Des services payés mais non rendus
D’après une dépêche de Legon News, « Depuis plusieurs années, les abonnés dénoncent des appels fréquemment interrompus, une connexion internet instable et l’impossibilité d’utiliser normalement les forfaits d’appels et de données pourtant régulièrement achetés », témoignent les habitants. Cette dégradation « occasionne d’importantes pertes financières pour les consommateurs », qui paient des mégas et des minutes qu’ils ne peuvent malheureusement pas consommer.
Le problème n’est pas uniforme. Il est géographique. « Dans certains quartiers de la ville, notamment sur l’avenue Mbala, derrière la mission catholique, au flanc de la colline qui surplombe Zongo, les habitants affirment ne bénéficier d’aucune couverture réseau fiable ». Pour passer un simple appel, « ils sont souvent contraints de se déplacer vers des zones mieux desservies ».
Et donc, la situation devient critique le long de la rivière Ubangui. « Dans plusieurs endroits situés le long du fleuve, aucune couverture téléphonique n’est disponible. Cette absence totale de réseau constitue un réel danger pour les populations riveraines qui, en cas d’urgence, d’accident (noyade), de maladie ou d’incident sécuritaire, ne peuvent entrer rapidement en contact avec les services compétents ou leurs proches ».
Impact sur le développement

À l’heure où le numérique est un moteur de croissance, « cette précarité du réseau freine les activités commerciales, administratives et éducatives de la ville ». Les élèves ne peuvent suivre les cours en ligne, les commerçants ratent des commandes, et les services de l’État peinent à fonctionner.
Face à cette impasse, « de nombreux habitants se tournent vers les réseaux de Bangui, capitale de la République Centrafricaine voisine. Grâce à la proximité géographique, les signaux de Telecel, Orange RCA et Moov sont souvent captés dans plusieurs secteurs de Zongo, offrant parfois une meilleure qualité de service que les réseaux nationaux ».
Un paradoxe amer pour les opérateurs congolais.
Cette situation lève le voile sur une toute autre réalité qu’il convient d’alerter : le manque à gagner présent et futur que cela promet de représenter pour les opérateurs de télécommunication opérant sur le sol congolais.
Appel aux autorités et aux opérateurs
Avec plus de 100 milles habitants, la population de Zongo attend dans l’immédiat une solution à leur problème.
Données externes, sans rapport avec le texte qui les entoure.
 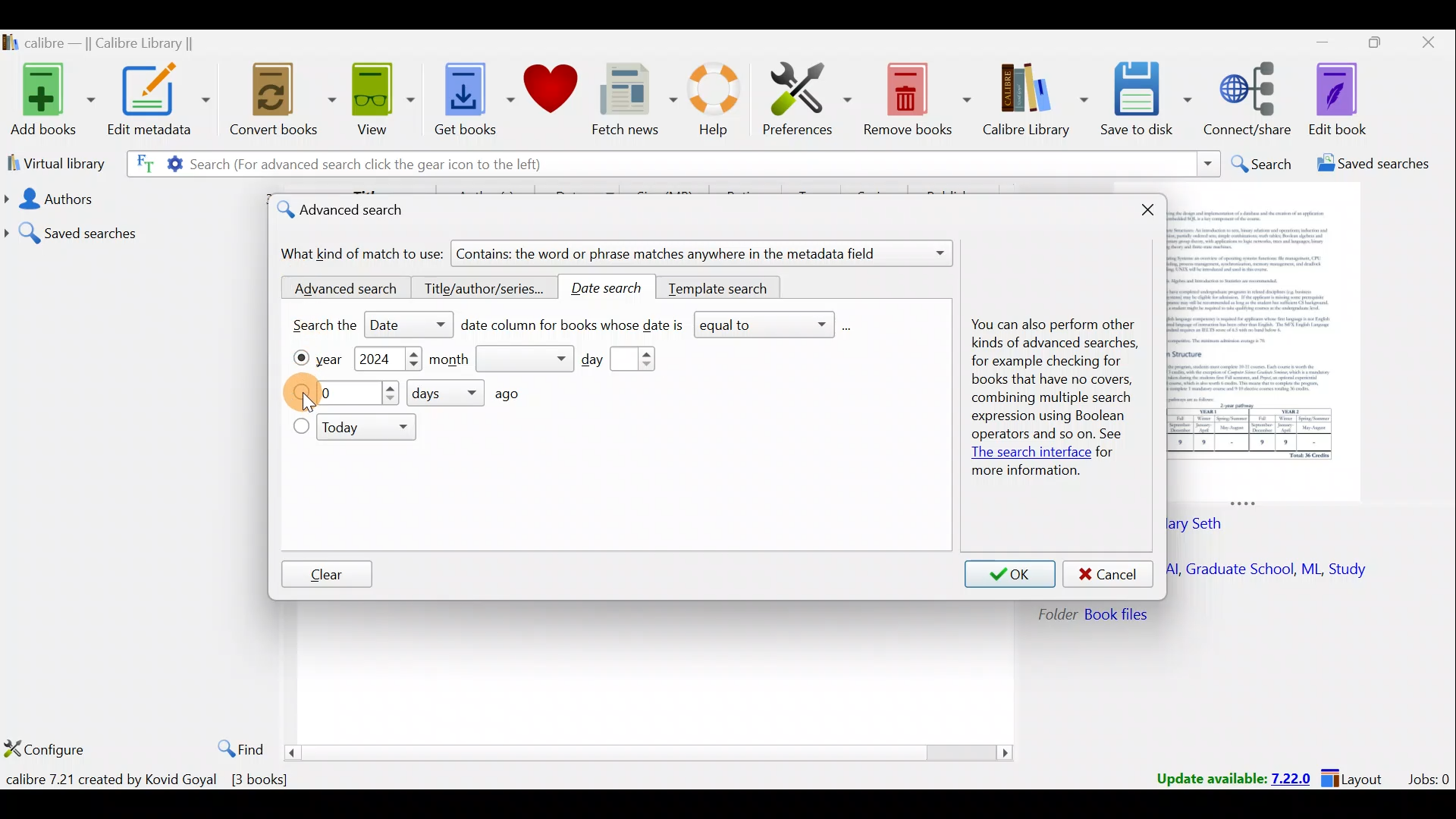 What do you see at coordinates (52, 162) in the screenshot?
I see `Virtual library` at bounding box center [52, 162].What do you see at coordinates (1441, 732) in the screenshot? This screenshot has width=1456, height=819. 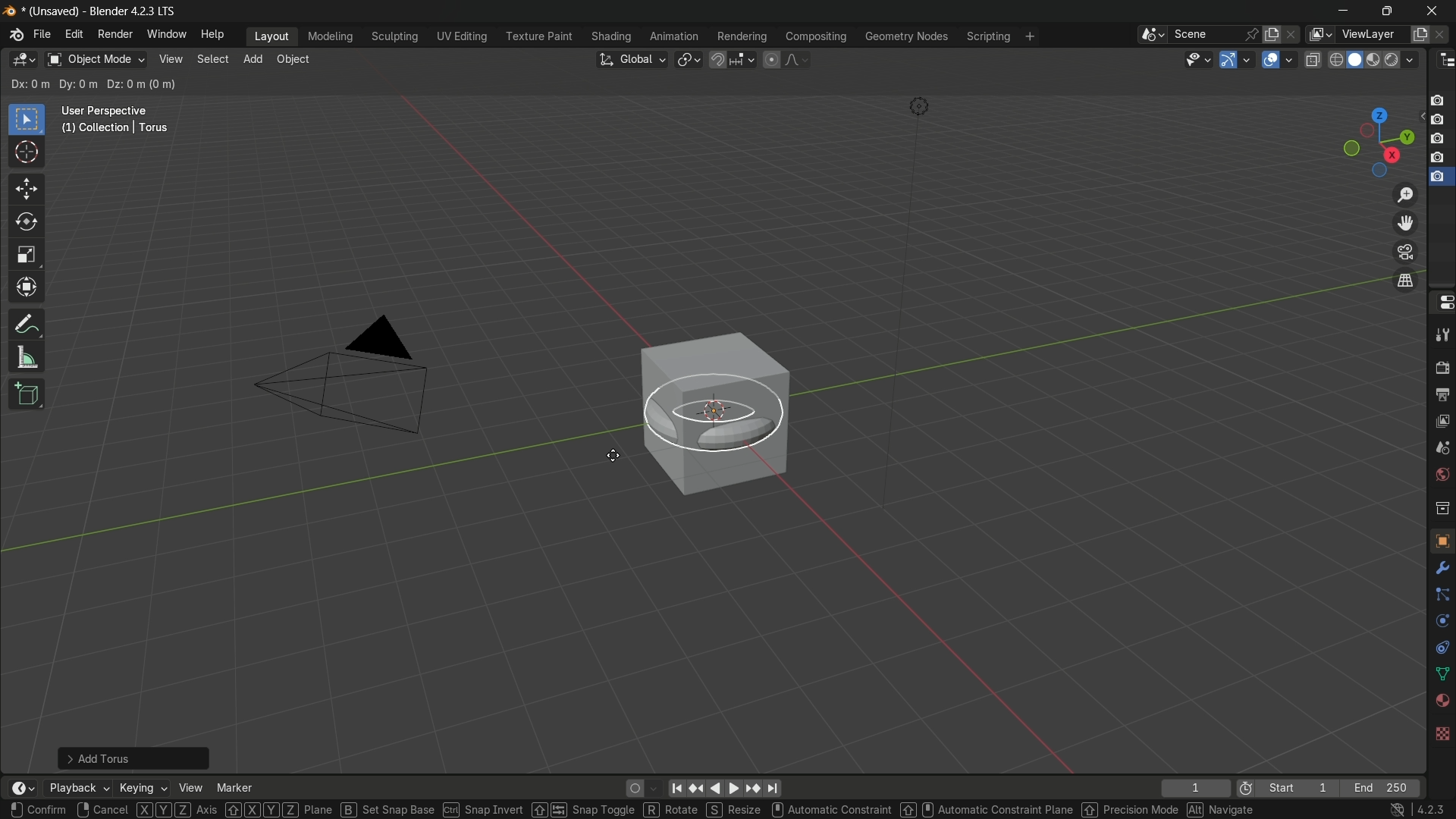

Dans un cri de détresse collectif lancé le dimanche 14 juin dernier, elle lance un appel aux sociétés de télécommunication ainsi qu’aux autorités compétentes notamment l’Autorité de Régulation de la Poste et des Télécommunications au Congo (ARPTC) afin d’assurer par un arbitrage conséquent, les droits des abonnés.
« Une communication fiable n’est plus un luxe, mais une nécessité vitale pour la sécurité, le développement et l’intégration de ses habitants », a déclaré Mr Ambroise Matimbi, agent de la fonction publique dans la région.
Alors que la RDC mise sur la digitalisation et la stabilité de connectivité, Zongo rappelle que sans réseau, il n’y a ni économie numérique, ni sécurité, ni éducation moderne. Les abonnés attendent des actes.